===== Records supplied =====

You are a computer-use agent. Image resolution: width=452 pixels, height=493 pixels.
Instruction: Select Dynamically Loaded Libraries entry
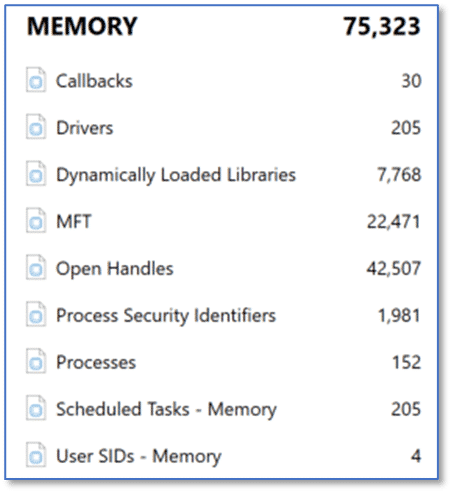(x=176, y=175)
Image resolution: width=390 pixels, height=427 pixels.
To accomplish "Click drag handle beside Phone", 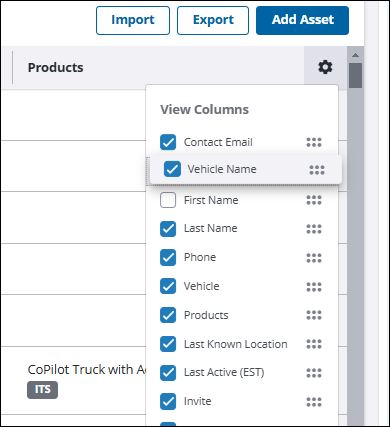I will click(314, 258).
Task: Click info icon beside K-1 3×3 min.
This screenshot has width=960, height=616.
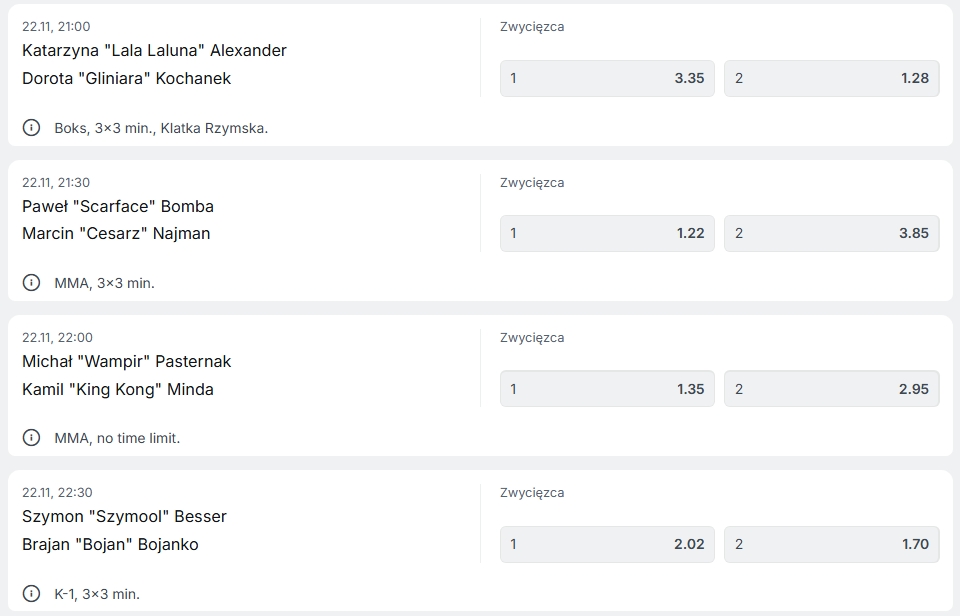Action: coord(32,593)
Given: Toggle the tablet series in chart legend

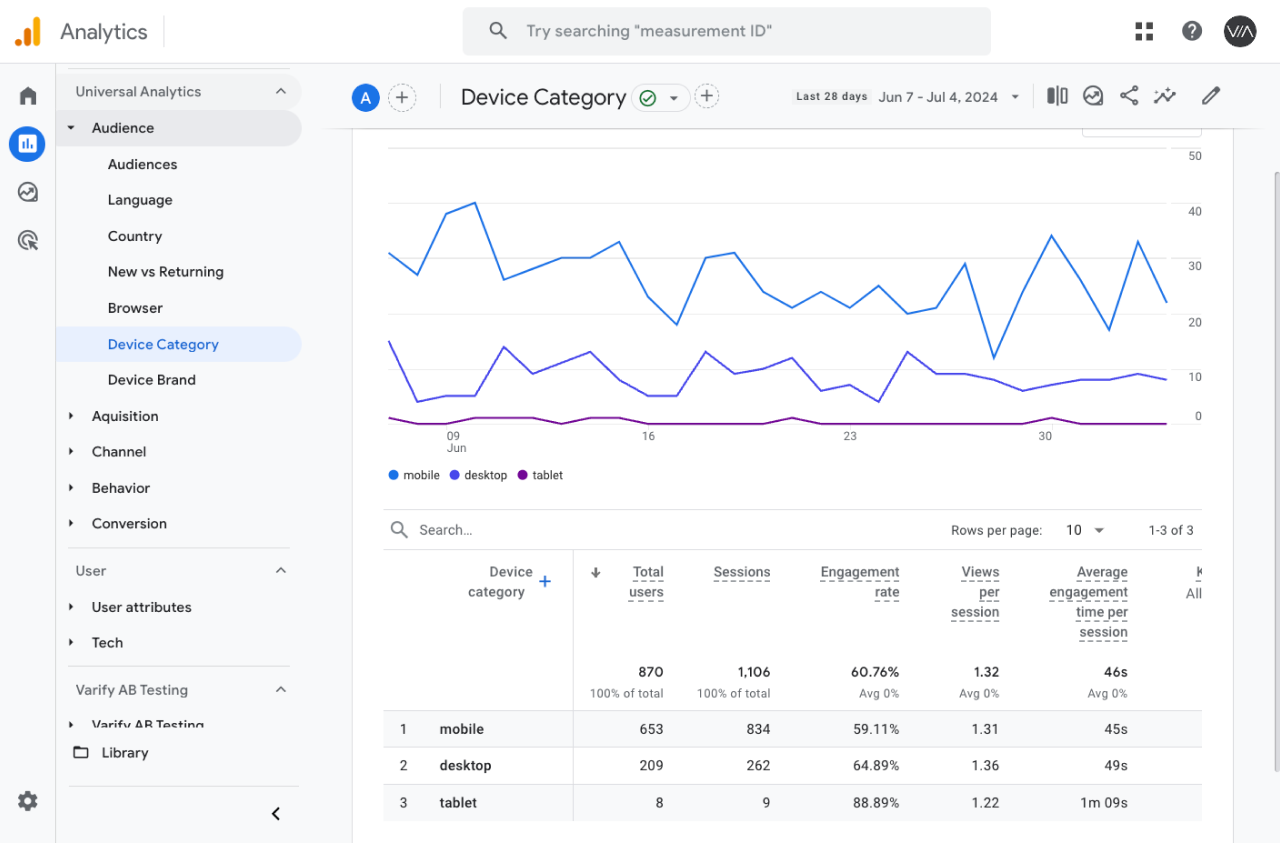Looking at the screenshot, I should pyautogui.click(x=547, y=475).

=====

**Task instructions**
Without reproducing any picture, repeat exactly the lines from the one containing "This screenshot has width=960, height=616." through the last line of the material above, both ends included.

**Exercise output**
This screenshot has width=960, height=616.
Action: coord(32,593)
Given: Toggle the tablet series in chart legend

Looking at the screenshot, I should pyautogui.click(x=547, y=475).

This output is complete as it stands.